Normally I’d quickly lose patience with that sort of thing. But as preposterous as the labyrinthine investigation seems when viewed as a whole, the writers somehow make each twist and turn seem plausible. You don’t get the feeling you’re being jerked around — until you come to the season finale. I stayed up way past midnight to get to it, and when it was over I had two competing impulses: swear off the freaking show forever, or get on the computer and buy the next season pronto.

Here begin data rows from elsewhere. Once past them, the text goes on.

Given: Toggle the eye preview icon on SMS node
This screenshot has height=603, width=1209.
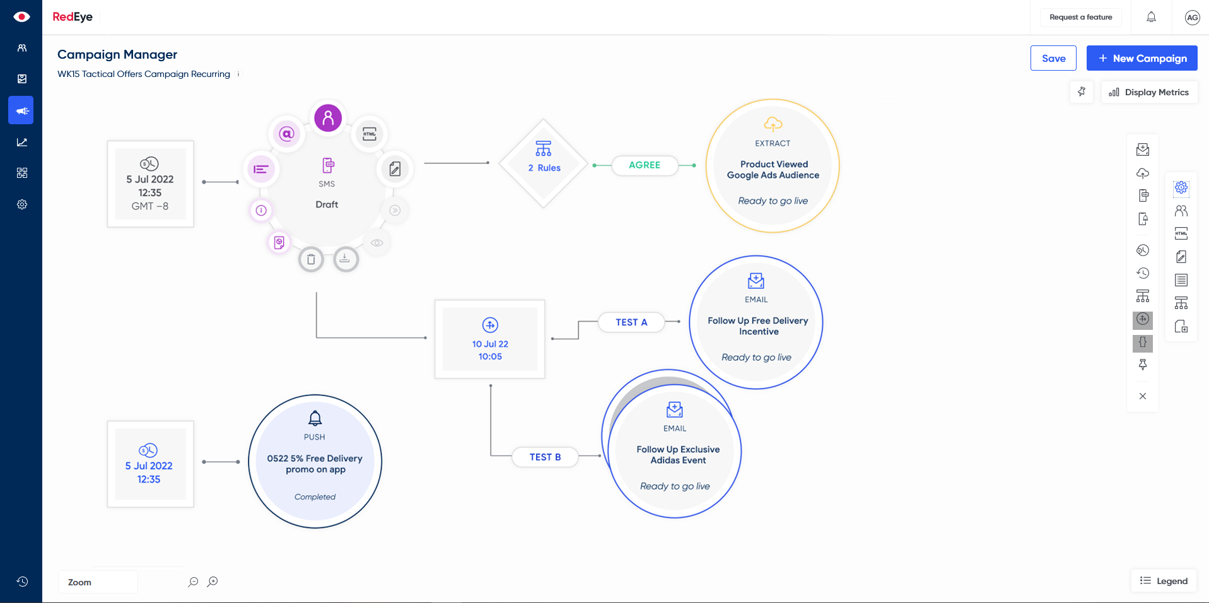Looking at the screenshot, I should coord(377,243).
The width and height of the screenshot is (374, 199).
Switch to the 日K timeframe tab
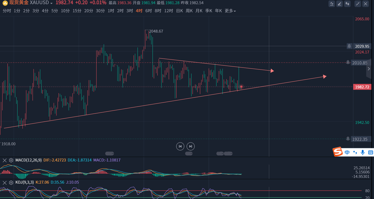[x=179, y=11]
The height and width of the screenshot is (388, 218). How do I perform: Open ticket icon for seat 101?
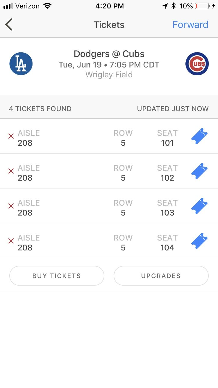pyautogui.click(x=199, y=136)
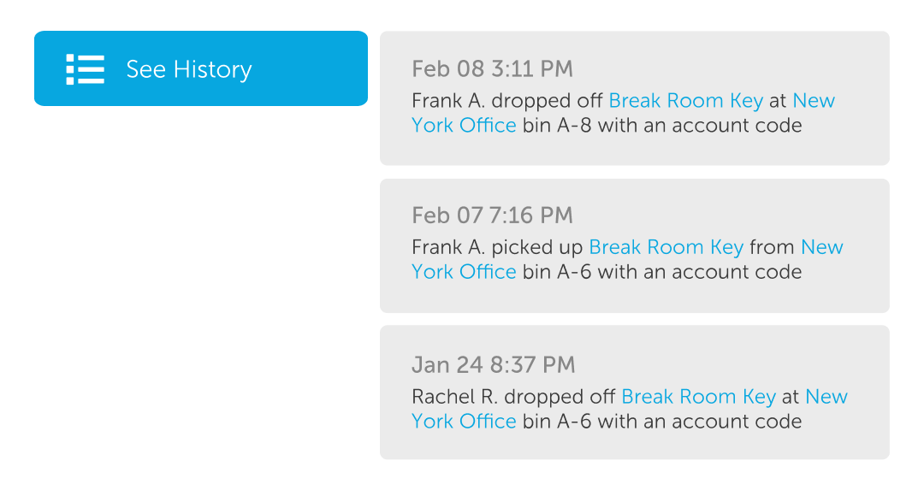Click the 'New' link word after 'from'
The height and width of the screenshot is (490, 924).
(x=822, y=247)
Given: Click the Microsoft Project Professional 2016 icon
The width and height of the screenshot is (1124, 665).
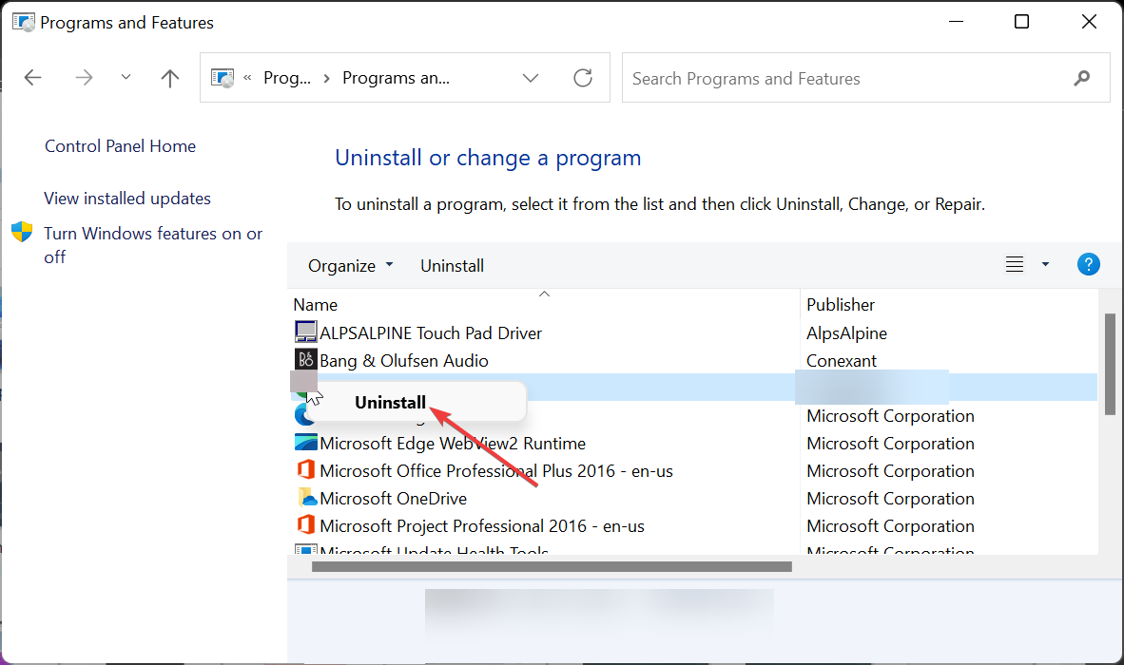Looking at the screenshot, I should tap(305, 524).
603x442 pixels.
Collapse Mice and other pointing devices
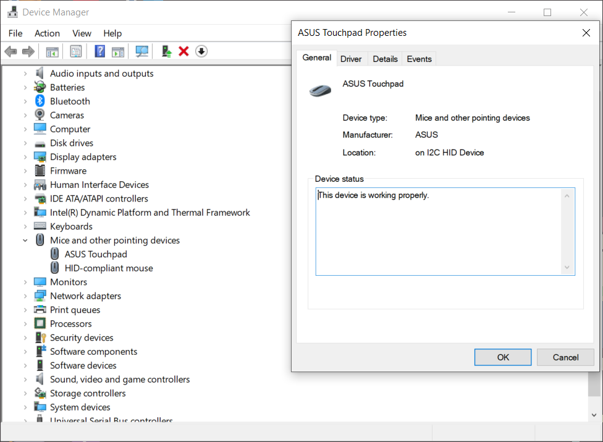[x=25, y=240]
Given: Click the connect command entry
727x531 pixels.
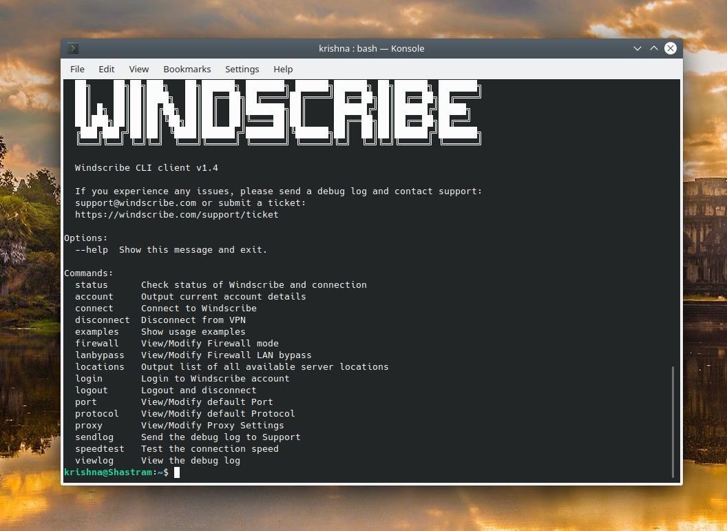Looking at the screenshot, I should 94,308.
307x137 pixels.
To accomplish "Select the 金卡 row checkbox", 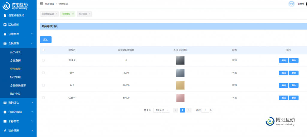I will tap(43, 85).
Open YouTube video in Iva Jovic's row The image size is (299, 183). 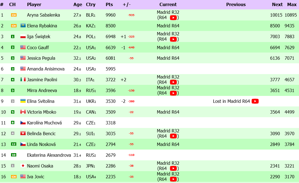(173, 179)
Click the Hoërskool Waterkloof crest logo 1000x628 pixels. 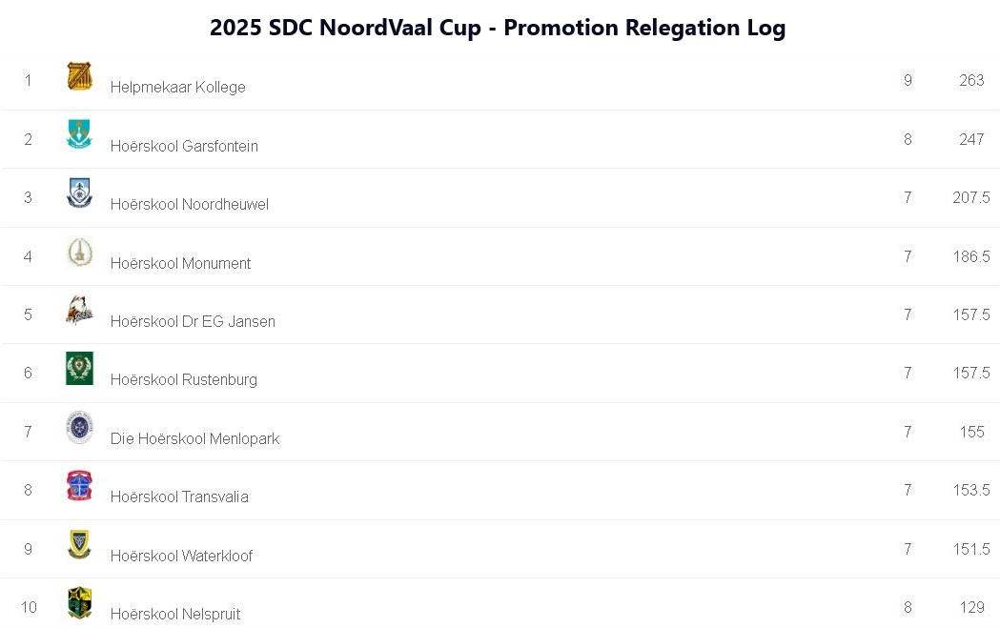79,545
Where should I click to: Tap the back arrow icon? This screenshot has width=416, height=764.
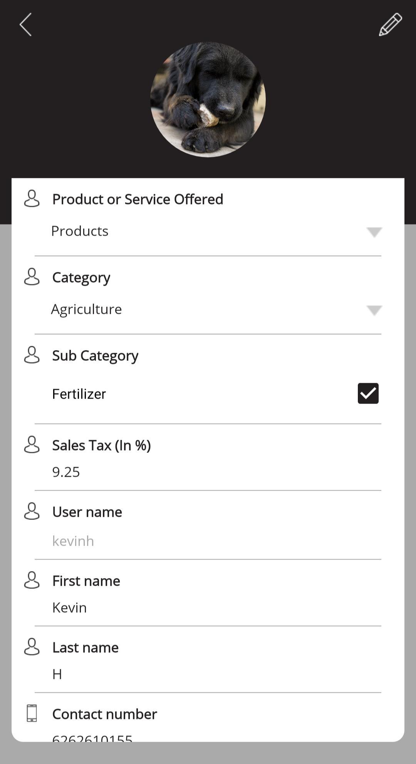point(25,25)
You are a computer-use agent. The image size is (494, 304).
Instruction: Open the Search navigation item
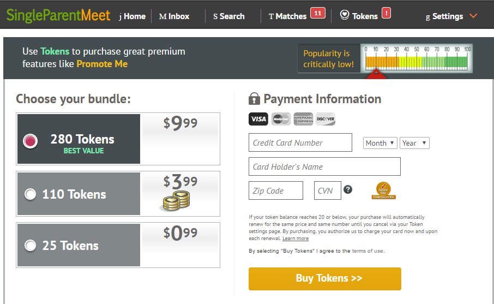(228, 16)
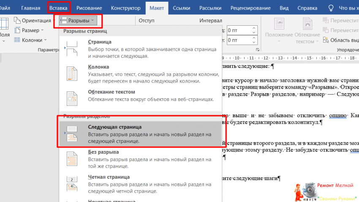
Task: Open the paragraph settings dialog launcher
Action: point(257,50)
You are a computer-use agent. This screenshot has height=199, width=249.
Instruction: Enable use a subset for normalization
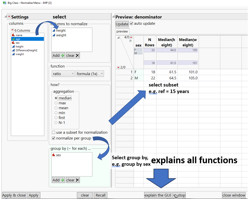tap(53, 132)
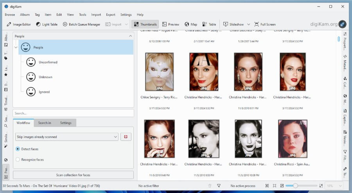The width and height of the screenshot is (352, 193).
Task: Click Scan collection for faces button
Action: tap(73, 175)
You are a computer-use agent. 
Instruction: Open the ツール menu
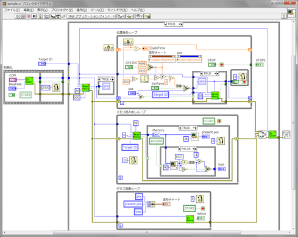[97, 10]
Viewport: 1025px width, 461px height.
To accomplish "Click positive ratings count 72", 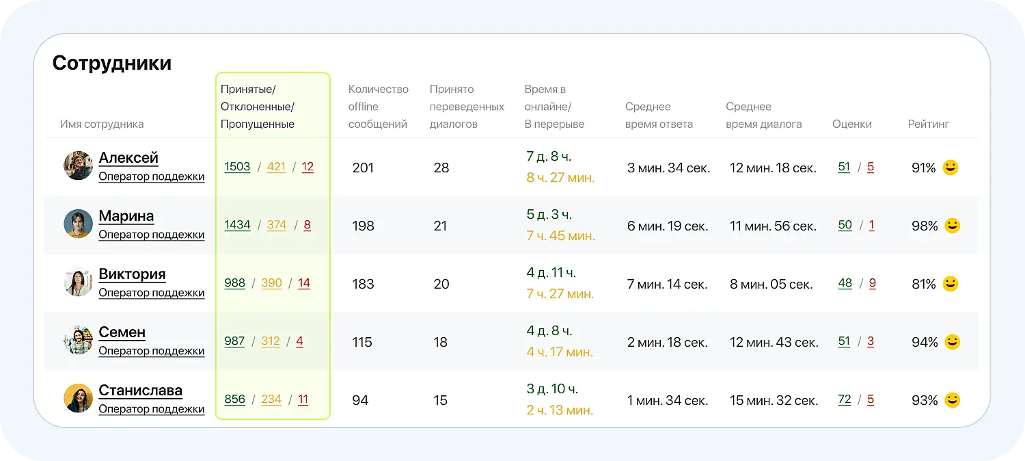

It’s that kind of show. Great writing, with a superb cast and deft, interwoven story lines that take it way beyond a regular police procedural. But since the story is shackled to a single investigation, it’s impossible to ignore that nothing conclusive will ever happen until the finale. And (OK, one spoiler alert) apparently not even then. Instead, we have to be content with minor sub-mysteries being resolved at precisely the same rate new ones are being added.
In some ways, The Killing reminds me of Twin Peaks: both set in the Pacific Northwest, both involving the murder of a young girl who turns out to be less innocent than she seemed. Both shows also toss out red herrings like it’s feed-the-sharks day at Sea World. Twin Peaks, of course, finally abandoned the pretense of being about a particular crime and vanished in an aimless spiral of contrived weirdness.
I haven’t started Season 2, so I don’t know if The Killing is going that route. I don’t know if the writers have something more in mind than a bunch of new suspects and disintegrating relationships. I do know that another full season seems like a few episodes too many. I guess I’ll have to wait until it’s over to comment further. Meantime, feel free to weigh in.
I enjoyed Twin Peaks for the first couple of seasons, and I agree completely with your assessment of how it played out.
Yep. Groundbreaking in many ways, but ultimately undone by self indulgence.
Dave,
Love this series as well. It can be maddening though.
Thanks for the Tom Franklin recommendation. Great read.
Here’s a brief interview with him about the book at Amazon.
http://www.amazon.com/Crooked-Letter-Novel-P-S/dp/0060594675/ref=sr_1_1?ie=UTF8&qid=1336061123&sr=8-1
Interesting interview. Now I’ll have to look at his other books.
Still debating about whether to buy Season 2 of The Killing. I probably will, at some point.
I noticed it on Netflix previously but didn’t bite. You convinced me to give it a try.